Vitamin D is a fat soluble hormone that plays a significant role in bone health and metabolism. Very few foods contain vitamin D, where the major natural source occurs via synthesis in the skin. This process is dependent on adequate sun exposure and more specifically, UVB rays. Vitamin D is not strictly a vitamin as it is adequately synthesised in most humans when exposed to the correct sunlight.
Signs You May be Deficient:
- Muscle weakness;
- Bone pain and/or recurring fractures;
- High blood pressure;
- Seasonal Affective Disorder (SAD);
- Excessive fatigue;
Vitamin D and Iron Deficiency
Research also shows that vitamin D levels may increase red blood cells and oxygen in the blood and prevent the development of anaemia (iron deficiency).
Can you get Vitamin D from Your Diet?
The Australian guidelines for Vitamin D are between 200 and 400 IU per day, which is the equivalent to 1kg-2kg of mushrooms per day – Yikes! Other food sources of vitamin D include eggs, tuna and beef but the volume required is very challenging to consume.
Add Some Vitamin D to Your Day
To ensure your vitamin D stores are topped up and maintained as the seasons change, here’s what you need to do:
- Aim for natural sunlight for 10-15 minutes per day, between the hours of 10am and 3pm. This is when UVB rays are present in the greatest amount.

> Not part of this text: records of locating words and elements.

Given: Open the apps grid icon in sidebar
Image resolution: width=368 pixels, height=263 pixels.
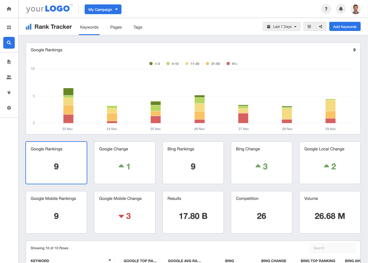Looking at the screenshot, I should [9, 27].
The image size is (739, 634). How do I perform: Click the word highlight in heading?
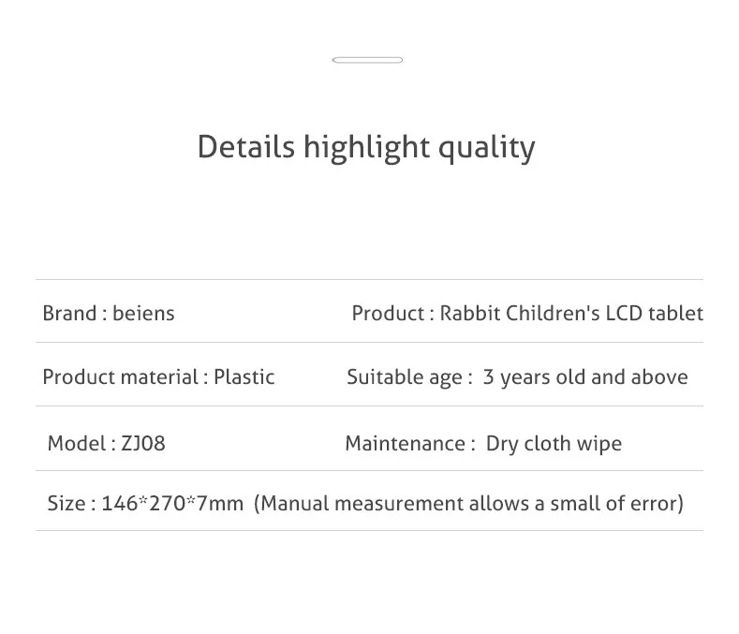366,148
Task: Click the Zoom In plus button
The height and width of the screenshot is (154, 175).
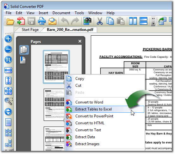Action: pyautogui.click(x=8, y=39)
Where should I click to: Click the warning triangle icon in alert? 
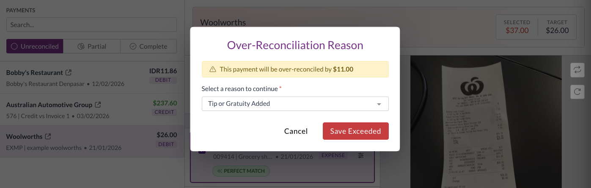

- Don’t go over the top with ‘Slip, Slop, Slap’ (unless you have a family history of skin cancer). While we are all for taking care of your skin, the right amount of natural sunlight is important. Follow step 1 above, where optimal absorption will take place with minimal clothing and/or suncream. Please ensure you factor in your current skin tone and avoid getting burnt. If you have very fair skin and a history of minimal sun exposure, please start with 5 minutes per day and increase your duration over three to four weeks.
- If you live in the Southern Hemisphere, periods of darkness, and/or can not get adequate sun exposure between 10am and 3pm, please consider a good quality practitioner grade supplement. The amount required will depend on your blood levels of vitamin D, which you can have tested with your General Practitioner. Optimum levels are greater than 75 nmol/L.